Siehe dazu die Übersicht des BMF vom 11. Jan. 1951 in B 106/8183.

Der Bundesminister der Finanzen teilt dazu mit, daß nach dem Stand der Verhandlungen mit den Gewerkschaften die Annahme berechtigt sei, daß die Höchstlöhne der Arbeiter die Gehälter der unteren Beamten zwar erreichen, aber nicht übersteigen werden.

Der Bundesminister für Arbeit wendet sich gegen einen pauschalen Vergleich der unteren Beamtenkategorien mit den oft hochqualifizierten gewerblichen Arbeitern und übt daran Kritik, daß in den Verhandlungen die Vertreter der Beamtenschaft oft mit den Grundgehältern operieren und nicht erwähnen, was den Beamten an Zuschlägen zustehe. Es dürfen immer nur die gesamten Nettobezüge miteinander verglichen werden, und dieser Vergleich falle nicht ohne weiteres zu Gunsten der gewerblichen Arbeiter aus.

Der Bundesminister der Finanzen, dem inzwischen Unterlagen zugegangen sind, teilt mit, daß die Erhöhung der Zulagen von 15% auf 20% bei den Ländern und Gemeinden einen Mehraufwand von 120 Millionen DM zur Folge haben werde, beim Bund 2,4 Mio, bei der Bundespost 6 Millionen und bei der Bundesbahn 8 Mio DM.

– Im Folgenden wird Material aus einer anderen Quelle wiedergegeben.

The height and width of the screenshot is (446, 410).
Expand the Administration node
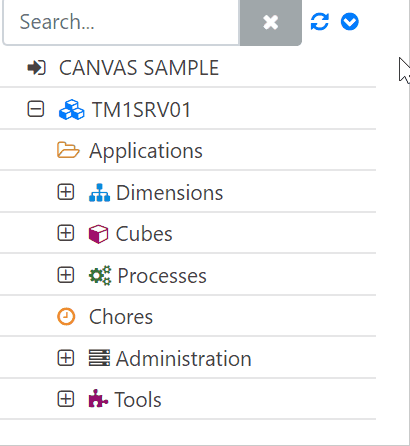tap(66, 358)
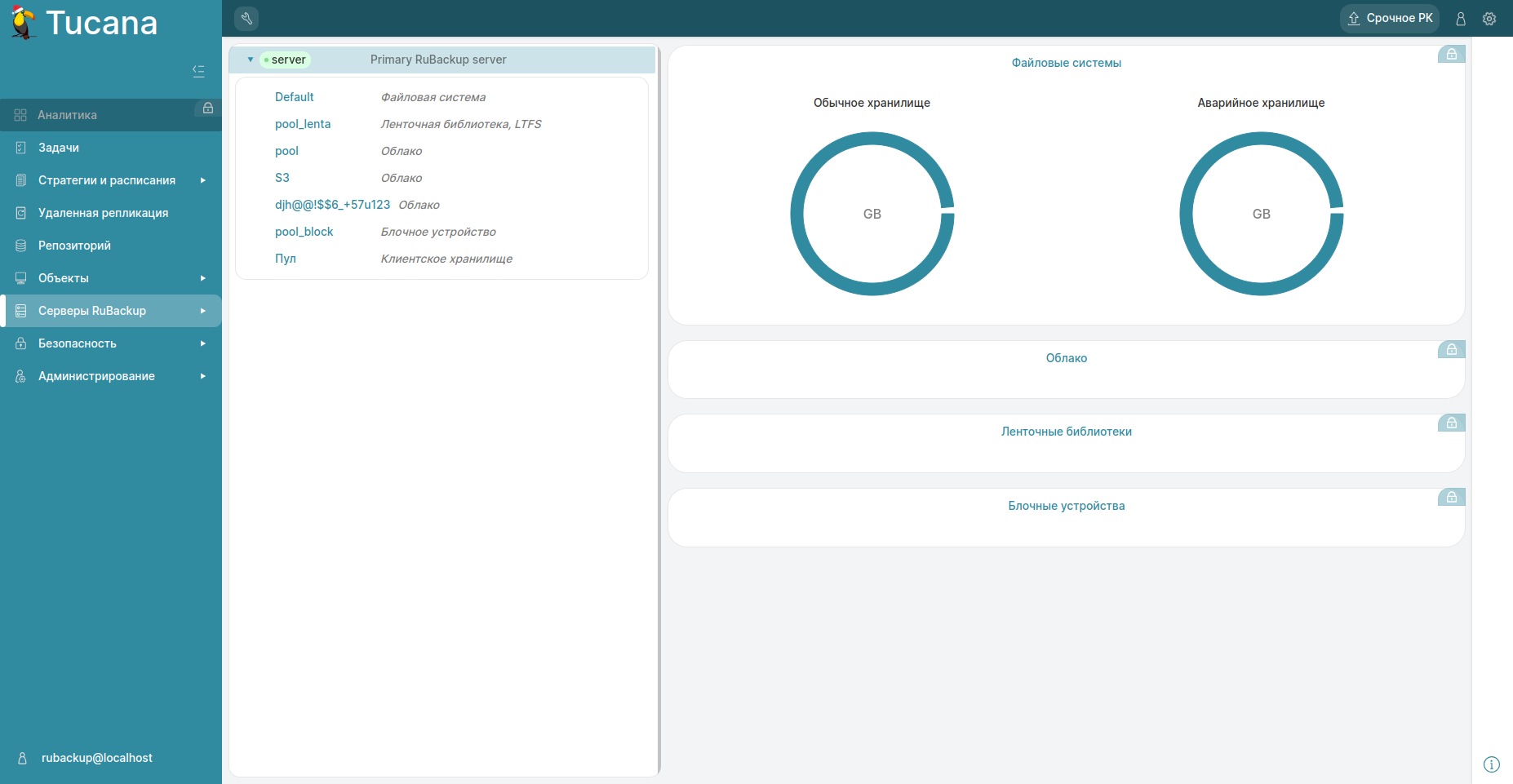This screenshot has height=784, width=1513.
Task: Open the user profile icon in the header
Action: 1461,18
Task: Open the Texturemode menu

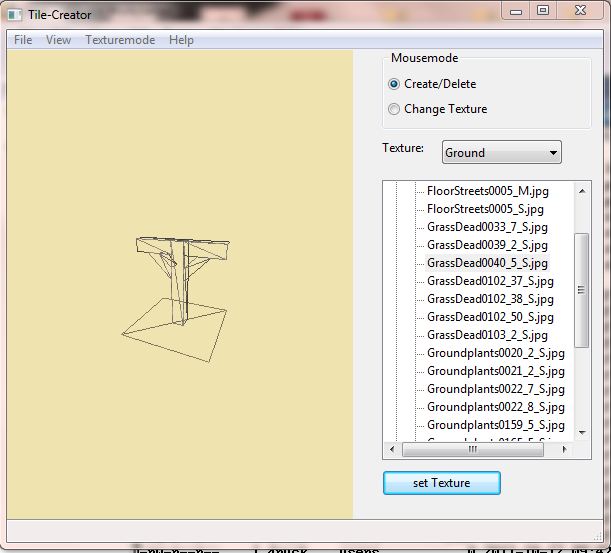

Das Kabinett beschließt sodann in namentlicher Abstimmung gegen die Stimmen der Bundesminister der Finanzen, für Verkehr und für Arbeit, das Grundgehalt der Beamten um 20% zu erhöhen. Das Kabinett einigt sich ferner darüber, daß die Lemgoer und Königsteiner Zulagen durch Zulagen von je 7 DM ersetzt und der Zulagenberechnung die in der letzten Referentenbesprechung vorgenommene Klasseneinteilung zugrunde gelegt wird.

Zur Frage einer grundlegenden Reform des Besoldungsrechts teilt der Bundesminister der Finanzen mit, daß die Ausarbeitung eines solchen Gesetzes längere Zeit erfordere und daß mit der Arbeit bereits begonnen sei. In diesem Besoldungsreformgesetz werde die Ruhegehaltsfähigkeit der Erhöhung festgelegt werden. Mit dieser Erklärung gibt sich der Bundesminister des Innern zufrieden.

Es wird beschlossen, über die Gehaltserhöhung um 20% so lange keine Erklärung an die Presse abzugeben, als der Bundesminister der Finanzen nicht Gelegenheit gehabt habe, darüber mit den Ländern zu sprechen 13.

13

Fortgang 138. Sitzung am 30. März 1951 TOP G.